On pourrait établir une généalogie des musiques expérimentales en France à partir de quelques moments ou séquences emblématiques : le tournant des années 1960-1970 avec l’hybridation free-jazz/psych-kraut/early-electro (Heldon, Jean-Jacques Birgé, Red Noise, etc ; merci Le Souffle Continu !), le moment punk/post-punk et ses expérimentations early-indus (Metal Urbain, Pacific 231, Art & Technique, Déficit des Années Antérieures, le label Sordide Sentimental, etc.) ou encore la période 1990-2000 qui voit fusionner post-rock, free-noise et Extreme Computer Music (Le Syndicat, Sister Iodine, etc.). Avec des lieux emblématiques comme les Établissements Phonographiques de l’Est ou Les Instants Chavirés, les disquaires Wave et Bimbo Tower ou encore la librairie Un Regard Moderne.
Une scène qui aujourd’hui convoque artistes, labels et collectifs selon une logique réticulaire et affinitaire : Non-Jazz, Broken Impro, Sonic Protest, Scum Yr Heart, Tanzprocezs, Bruit Direct disques, etc. Les récentes Chroniques du bruit de Sarah Benhaïm parues chez Artderien en rendent compte de manière précise et passionnée : c’est un espace communautaire qui se compose et recompose de manière continuelle, et qui permet à une scène d’une radicale souveraineté de s’épanouir.

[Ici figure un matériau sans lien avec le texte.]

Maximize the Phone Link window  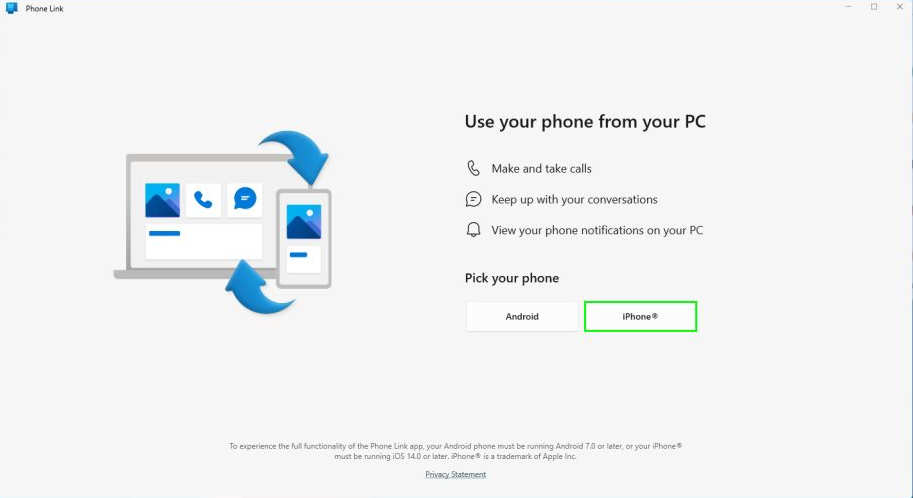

Au sein de cette constellation de têtes chercheuses et aventureuses, un nouveau venu occupe d’ores et déjà une place notable : le label L’eau des fleurs, fondé en 2023 par Félix Gatier. Un label qui se revendique de la triple influence des écrivains et poètes Jean-Marie Reynard, Roberto Bolaño et David Foster Wallace ne peut en effet qu’inspirer confiance.
Déjà repéré il y a un an avec Mirrors de Michel Henritzi et Michael Morley ou encore eerie breedings de Los Lichis, il nous revient cet été 2024 avec deux sorties impeccables d’audace et de cohérence esthétiques : Transmissions des fluides par la double entité Smegma et L’AARQLMEDAL’A, mythique groupe noise-expé US d’un côté et un supergroupe composé d’Alan Courtis (Reynols, Origami Republika, etc.), Franq de Quengo (Dragibus, Mahayoni Mudra, Bimbo Tower, etc.), Nicolas Marmin (Osaka Bondage, French Doctors, etc.) et Sebastien Borgo (Ich Bin, Sun Plexus, etc.) de l’autre ; et Quatre soliloques de Ravi Shardja (Xavier Roux), compositeur français multi-instrumentiste et figure historique des musiques obliques – membre fondateur de Goloka/GOL et plus tard Couloir Gang, Oleo Strut, Art & Technique, etc.).
Deux disques qui tranchent par leur liberté formelle : leur caractère hors-norme renvoie à un art consommé du sabotage et du détournement. On pense évidemment ici à une rencontre entre contre-culture noise et anti-art post-fluxus. Mais surtout, il convient de jouer avec des dispositifs contraints, à partir desquels il s’agira de méthodiquement dissoudre ce qui peut parfois faire office de cahier des charges « expé » : bruitisme, improvisation libre, bugs analogiques, feedbacks et circuiteries hétérodoxes, collages ou détournements sonores.
Un texte de Georges Perec (La chose) évoquait ce problème posé à toute forme improvisée ou expérimentale par la « naturalisation des contraintes » – le risque de s’enfermer à l’intérieur de schémas convenus et in fine caricaturaux. Et c’est précisément toute la grandeur de Transmissions des fluides et de Quatre soliloques que de pratiquer de manière aussi subtile que déjantée un art du pas de côté, qui impose ces deux disques comme parmi les plus libres du moment.